Hasta aquí, se han enumerado distintos fenómenos en los cuales los mercados, los Estados, las políticas públicas, los acuerdos internacionales, el propio modelo productivo, el sistema energético, entre otros, se encuentran permanentemente jugando entre lógicas de ganadores y perdedores, modelando sus reglas en las altas y en las bajas de las bolsas bursátiles del mundo, mientras las amplias mayorías de las distintas regiones del mundo se sumergen en las más crueles de las ruinas humanitarias y ambientales.
A este juego es que se llama a la sociología económica a inmiscuirse. La cuestión ambiental podría requerir particularmente que se asocie la experiencia empírica con las categorías y los conceptos específicos de la sociología económica, para ser repensados y al mismo tiempo reconocer aquellas ideas importantes de campos adyacentes (Wansleben, 2024).

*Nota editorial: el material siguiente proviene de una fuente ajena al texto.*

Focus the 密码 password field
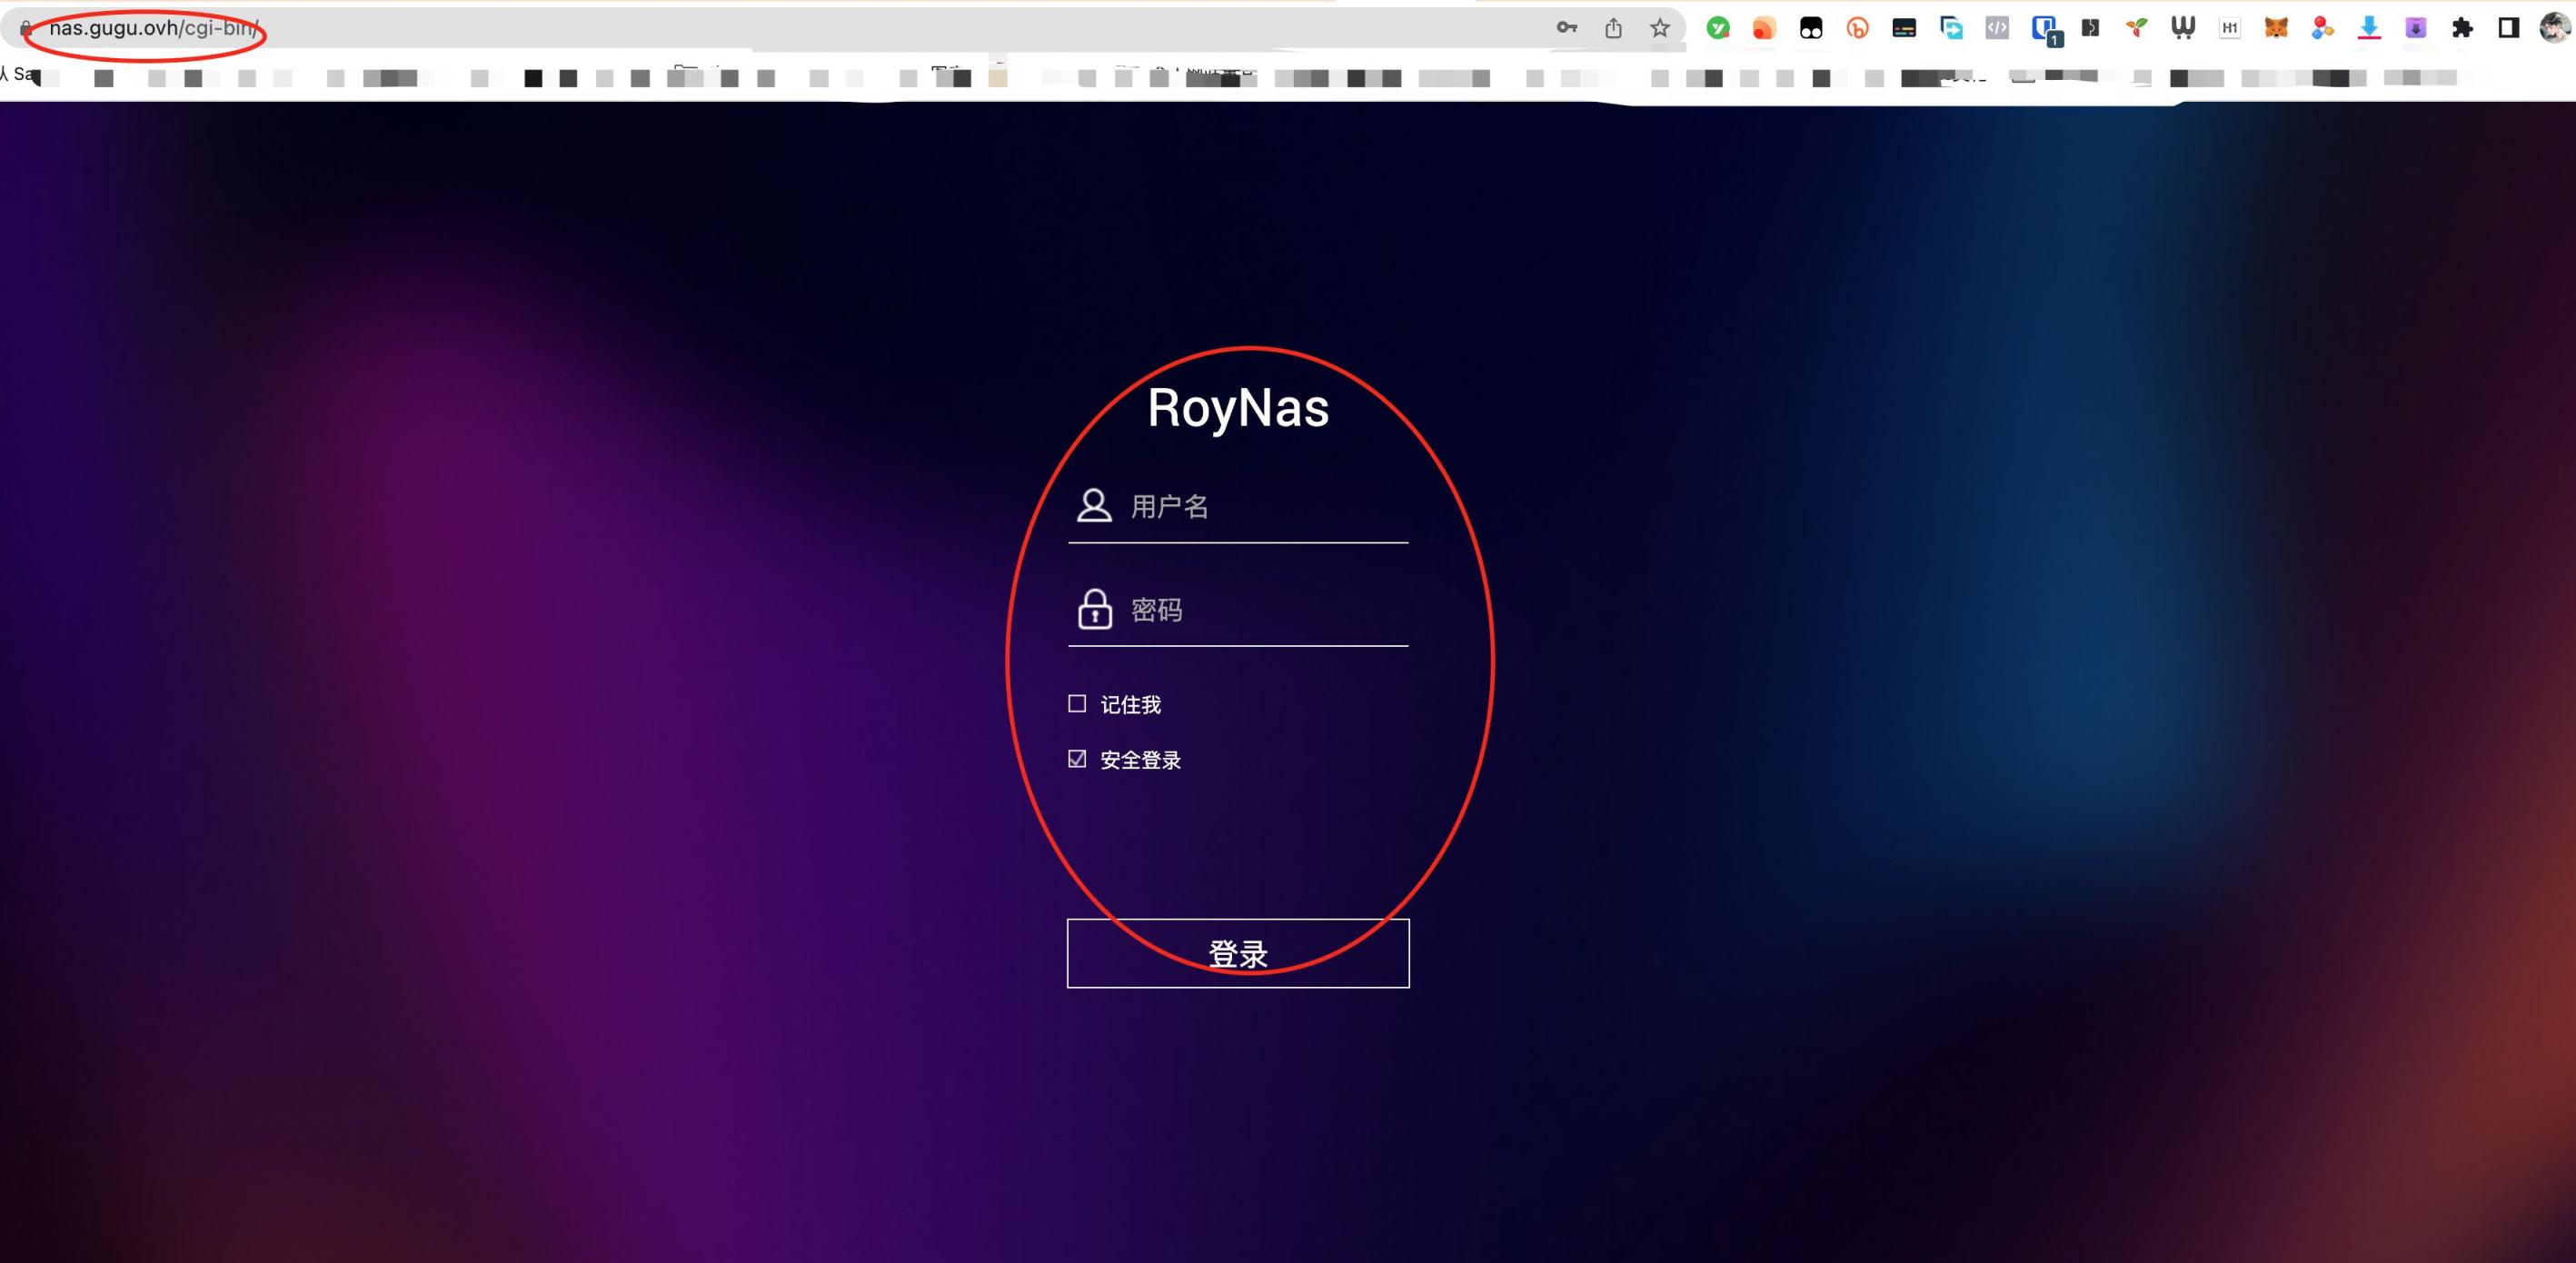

Las principales instituciones científicas especializadas en los embates del cambio climático, dejan claro que será necesario un gran cambio institucional y tecnológico para que el calentamiento global no supere los 2 ºC promedio sobre la superficie del planeta y para que exista una mayor probabilidad de evitar la ocurrencia de daños catastróficos e irreversibles. Las proyecciones indican que en las próximas décadas los impactos aumentarán.
Entonces, cabe preguntarse si es posible que los responsables de la crisis socioecológica sean capaces de ofrecer una solución socialmente justa a la misma, y a la vez qué espacio real de regulación estatal están motivando. Desde estos temas mencionados, podrían derivarse diversas líneas de investigación y análisis, que retomen las perspectivas de la sociología económica.

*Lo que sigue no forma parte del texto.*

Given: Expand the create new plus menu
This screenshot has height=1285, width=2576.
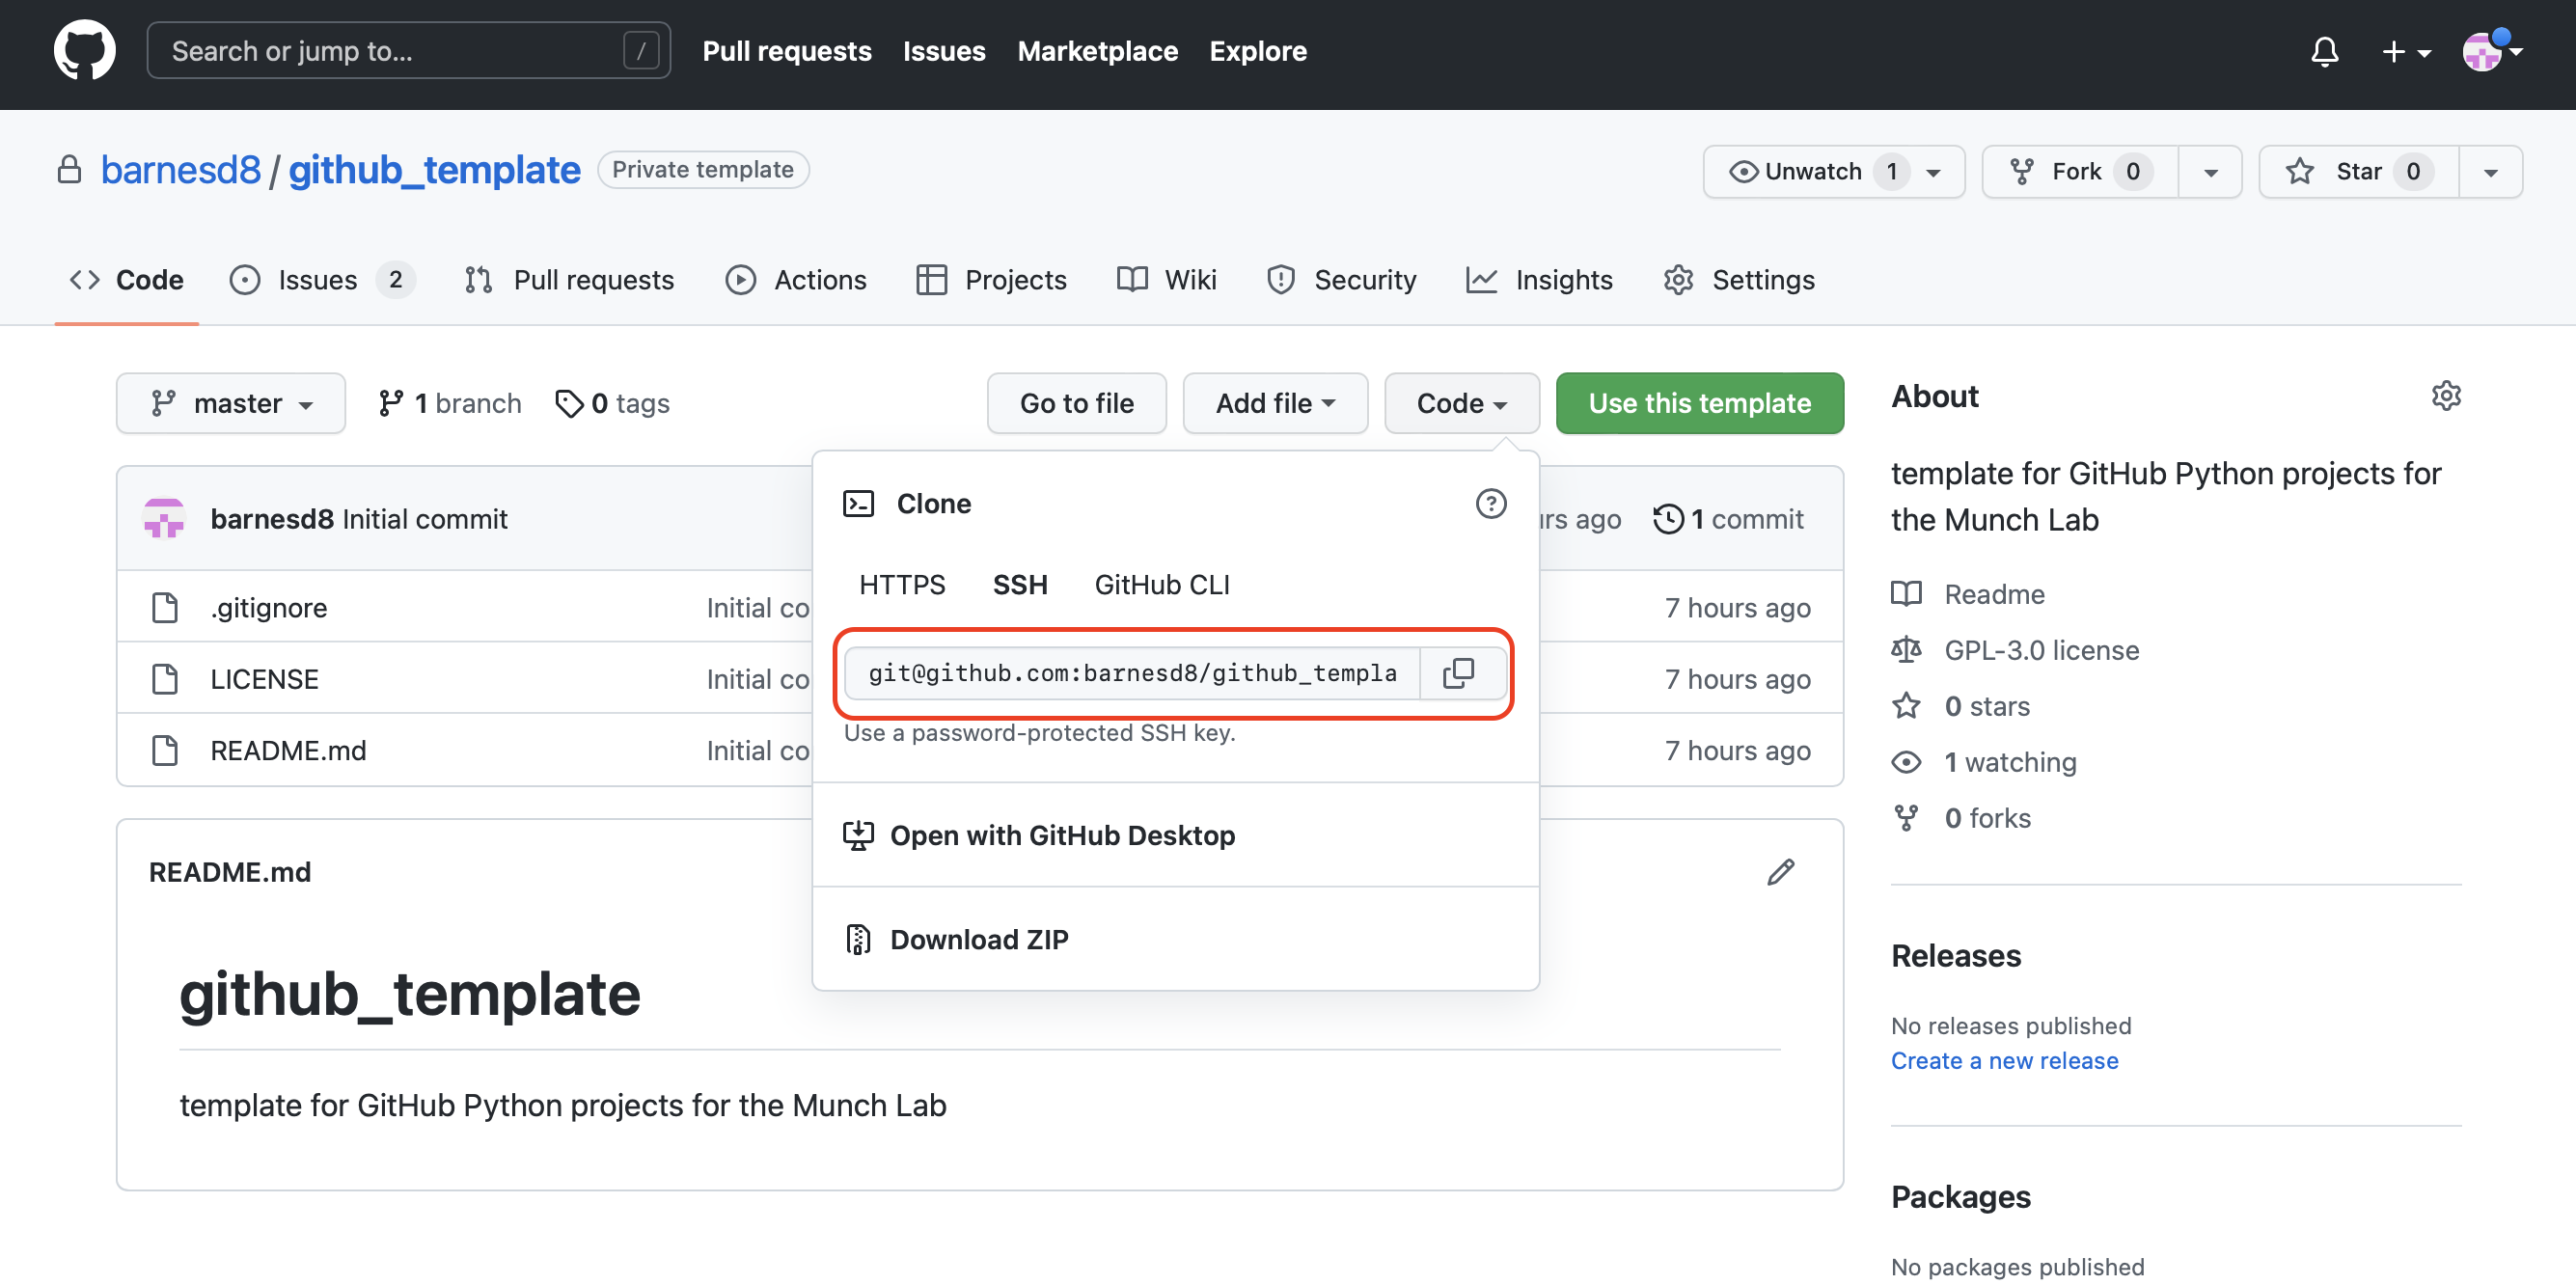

Otro de los grandes ejes en ebullición, es la transición justa. Como quedó claro a lo largo del texto, los efectos del cambio climático acrecientan las desigualdades preexistentes, y obligan a los territorios a adaptarse a las nuevas condiciones climáticas. A su vez, los compromisos asumidos por los países instan a la reducción de emisiones de gases de efecto invernadero.
En estas dos cuestiones, es preciso recordar hasta el cansancio que el Norte Global es responsable del padecimiento climático mundial, y que tienen la obligación de financiar la adaptación y la mitigación en el Sur. Entonces, los esquemas regulatorios, las políticas de promoción de inversiones, los tratados y la legislación ambiental misma merecen ser revisados y modificados.
Asimismo, la mayor parte de las actividades diarias que permiten la producción y la reproducción de la vida humana, se basan en la energía, que actualmente es proveída de forma cuasi monopólica y, al menos en Latinoamérica, es desproporcionadamente costosa en comparación con el salario o ingresos promedios de los habitantes. En este sentido la justicia y la equidad energética son temas que también pueden ser abordados desde el enfoque aludido en este artículo.
En suma, la crisis socioecológica y climática requiere de la generación de cambios en los valores subyacentes, en las visiones del mundo, las ideologías, las estructuras sociales, los sistemas políticos y económicos y las relaciones de poder. La sociología económica puede contribuir ampliamente a proyectar etapas superadoras que adopten enfoques pluralistas, y a dilucidar los mecanismos que retrasan el auge de las alternativas.